How much of your time do you spend feeling anxious? How much of your time do you spend feeling bored? How much energy do you put into seeking out a true state of happiness?
For all three questions, my answer is a whopping lot!
I’ve started and stopped this baby of a blog several times over in the past several years, but when I put some semi-serious effort into it a couple of years ago it was because I was frustrated at work, harried at home, and felt like I was not fulfilling my true calling, which I’ve long believed was writing (whether I’m actually inherently good at it or not). A friend encouraged me to find some time for my true love, and here we are.
I don’t bother with plug ins, or learning the world of SEO, or fancy graphics, or truly building a following, and sometimes that makes me feel like I’m quite the failure at this endeavor. But still, I write. My new virtual pal Ellen Hendrickson enlightened me as to why this is the case. Writing is how I find my flow.
I recently stumbled upon a great podcast in my voracious search for Happiness called The Savvy Psych. Amongst other topics, that I will likely be inspired to discuss in this forum at a later date, Ellen talks about Flow as a way to find meaning and fulfillment, providing Ten Tips on how to get into the state that lies somewhere between anxiety and boredom (but in a positive way!). It was obvious from the start that this whole writing thing? It’s not only my jam, but it’s my flow. Here’s why:
- Writing is intrinsically rewarding. Let’s be upfront and honest about this. I’m not getting a paycheck for this gig. Not even a little swag. There is no reward for typing up these missives other than getting it off my chest, and in the process, hopefully finding a couple of people who read them and nod or relate to what I’m saying. It just feels good to get it on paper and put out there.
- There are clear rules and goals. At the end of each writing session, I’ve actually created something. It requires things like grammar, punctuation, and some semblance of cohesive thoughts. There is a finish line, and crossing it is rewarding.
- It’s a challenge. Writing is something I’ve always done, but it isn’t always easy, and the first draft usually isn’t the finished product. It’s also not frustratingly difficult, but the desire to end up with a few paragraphs that someone may enjoy consuming gives me enough motivation to work hard to make it darn good.
- It helps me focus and feels important. I have something to say. Why keep it to myself? Like most working moms, my brain works at a mile a minute- the suffocating to do list and all the ways in which I’m failing at life are constantly running through my mind. Sitting down and constructing an essay is my way of quieting the noise for just a little while, and speaking my message feels like a worthwhile use of my scarce free time.
- It takes (at least some) skill. Some people say they like reading my words, and insist writing doesn’t come easily to them. I think I’m pretty honest, a little funny, and mostly logical. Hey, I was a published poet in high school and won the English award upon graduation. I may be a little rusty after a couple decades and several kids, but I can’t play an instrument, I’m a total klutz athletically, and I think I am kinda ok at this writing thing.
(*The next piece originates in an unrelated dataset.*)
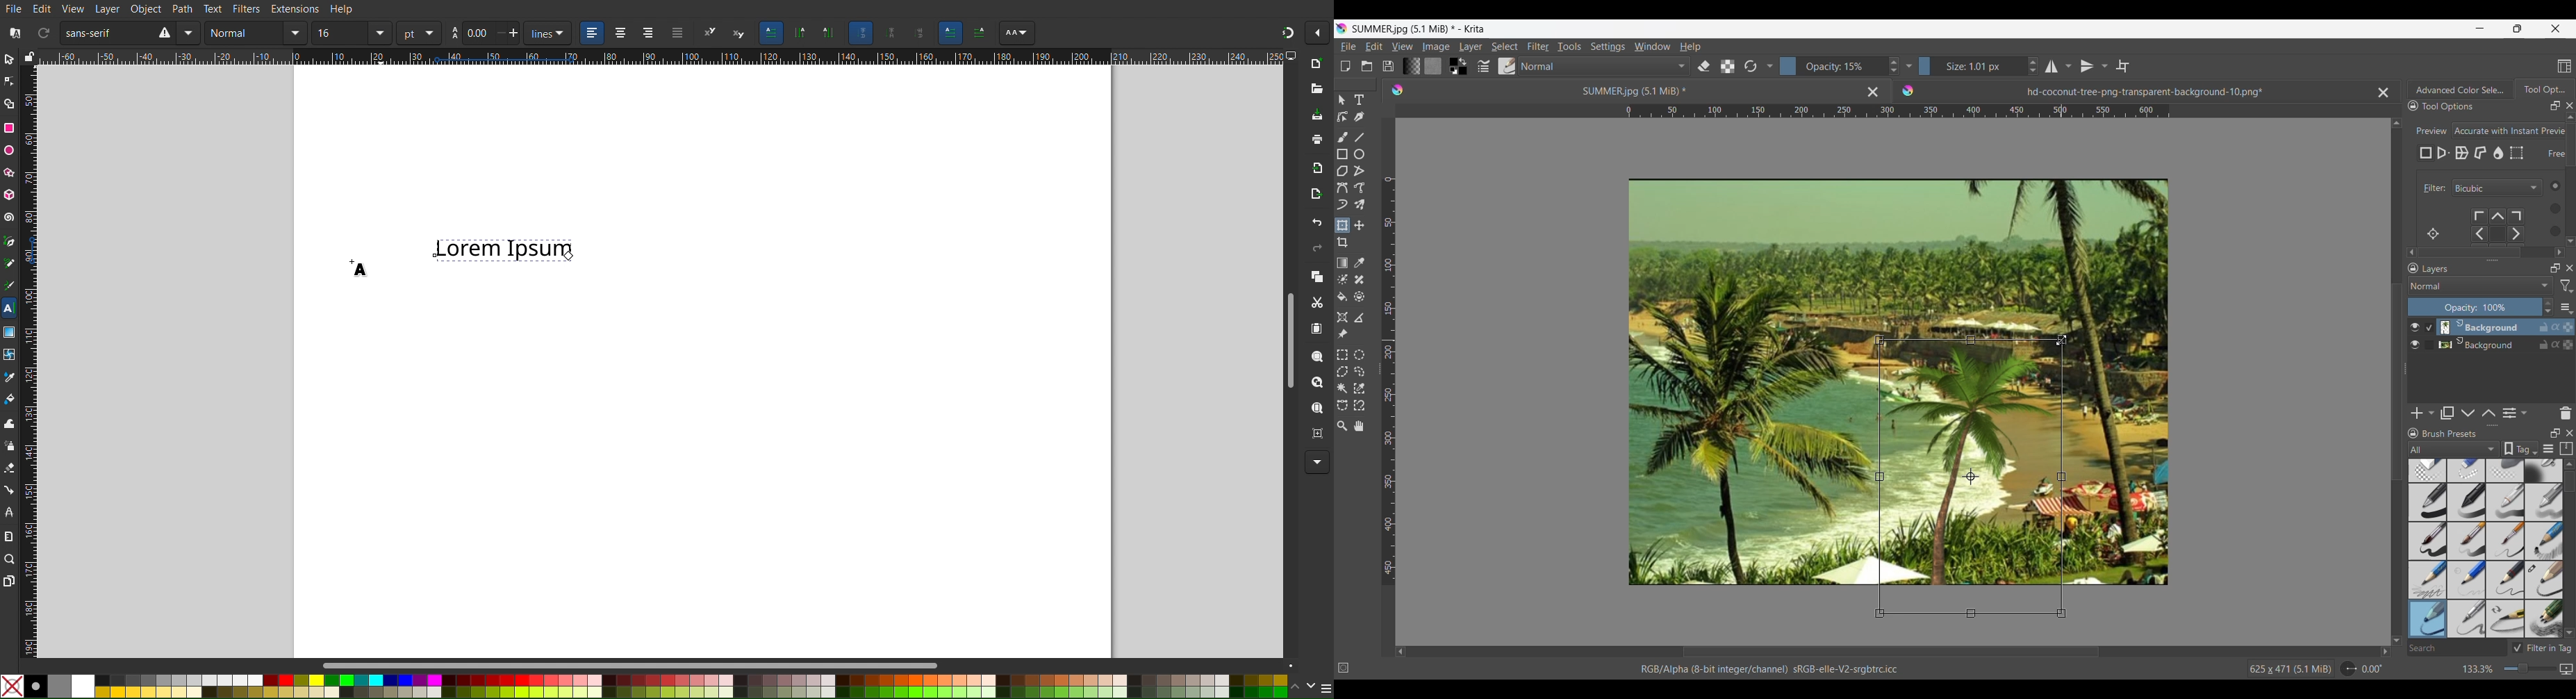  I want to click on Zoom Drawing, so click(1317, 382).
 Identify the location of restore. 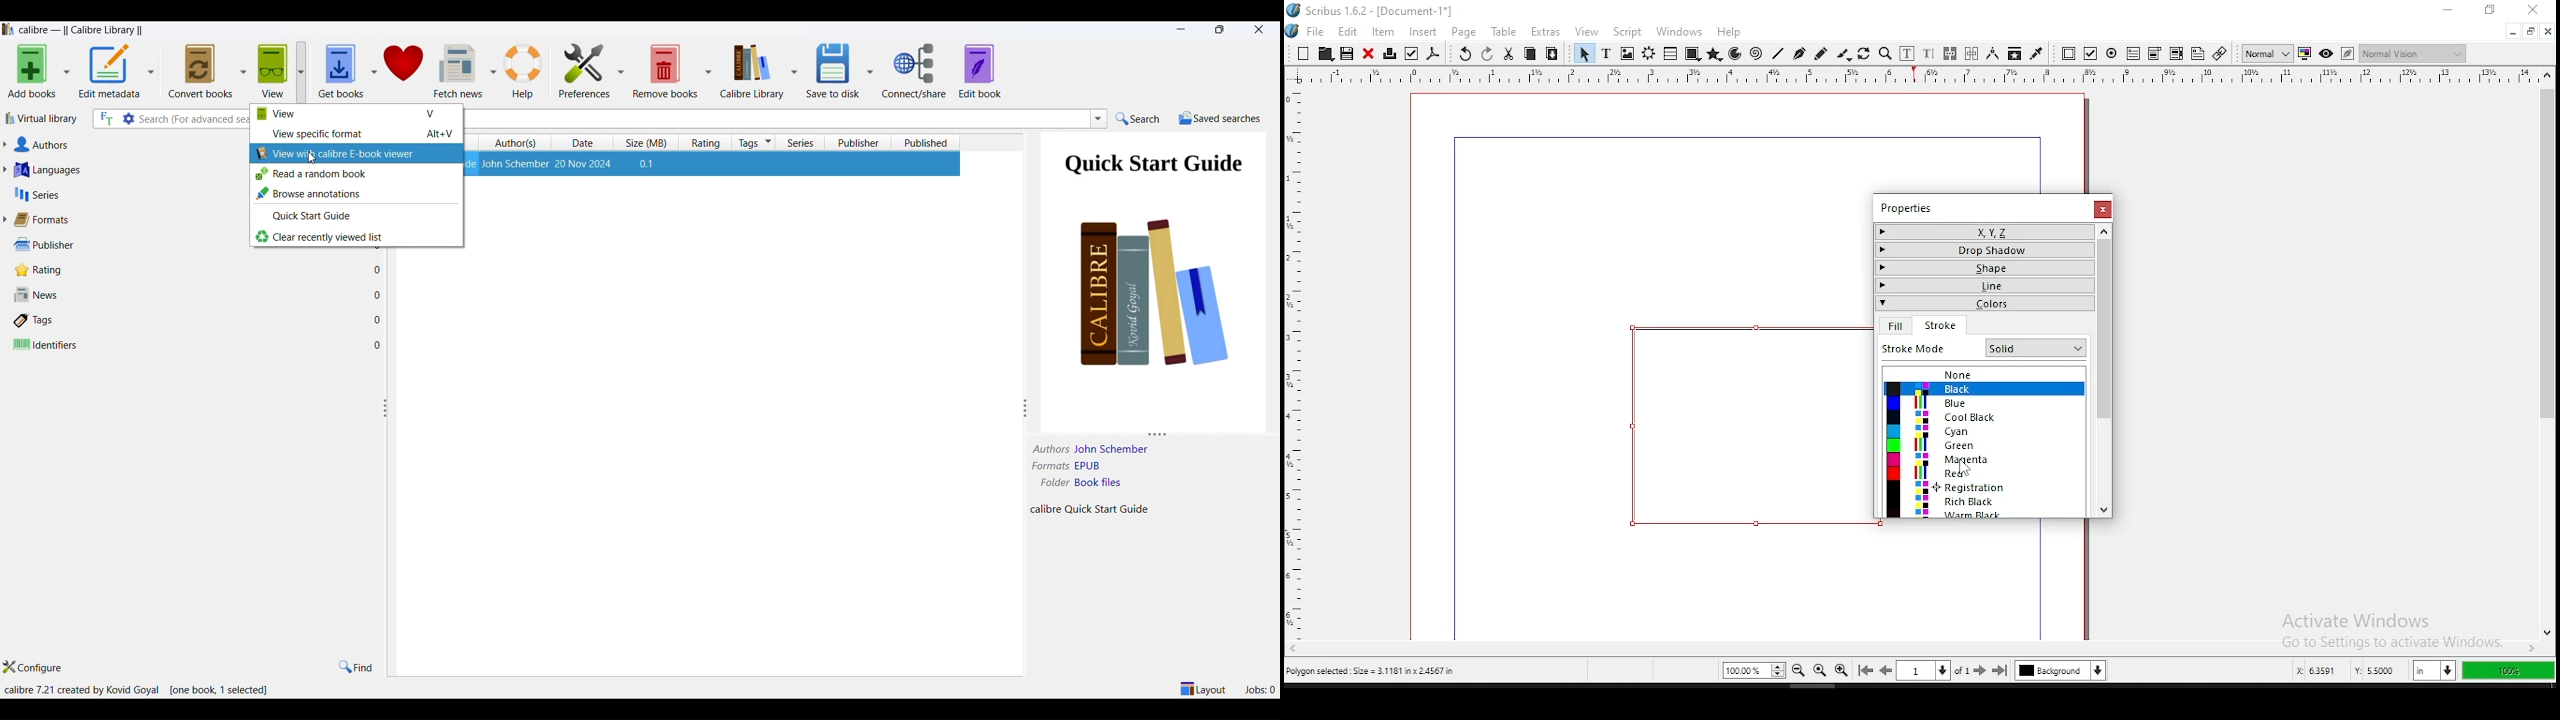
(2530, 33).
- I get feedback, which keeps me motivated and moving forward. There’s a thin line around defining my success by how many followers I have (not many, but I’m thankful for each and every one of you!) , or how many likes each entry gets (not many but the support keeps me going!). I’m not going to let the lack of going viral by now get the best of me, and the promise of maybe someday saying something that people want to forward to their friends is enough for now.
- I am getting better with time, working toward mastery. I go back and read my early entries- maybe someday I’ll torture my new followers with some reruns- but I think I’m discovering my voice and a bit more authenticity as this adventure continues. I’m working toward that differentiated niche that people like Wonderoak, The Motherwell, and Pioneer Woman have found.
- I can do it on my own & free of interruption. I work on a trading desk, which may be meaningless to most of you, but that equates to no privacy and a ton of constant shouting, debating, and other forms of aggressive communication all day long. It’s the furthest thing from a cubicle career and I don’t get much time to myself outside of the commute to and fro the office (hence the name of this blog!). My only chance of achieving a state of flow is the 2 hours per day when I’m truly alone and won’t be disturbed by whining or neediness (via kids or colleagues/clients).
- It spills over into other parts of my life. I’ve found a way to work the balance I find in my flow into my work/life balance. My personal writing has helping me lift and shift the happiness I get from the effort into other parts of my life. I’ve found a way to make content an important criteria for success in my day job, and my appreciation for a good storyteller has made reading with my kids an important bonding exercise with each child at any and every age.
It’s true that I took some time off from blogging last year (we’ll talk about burnout another day- thanks Ellen!), but fleeing from flow wasn’t a constructive use of my time. I strongly encourage you to think about what brings your energy up, gets your blood pumping. Find a way to find your flow, and then just go with it.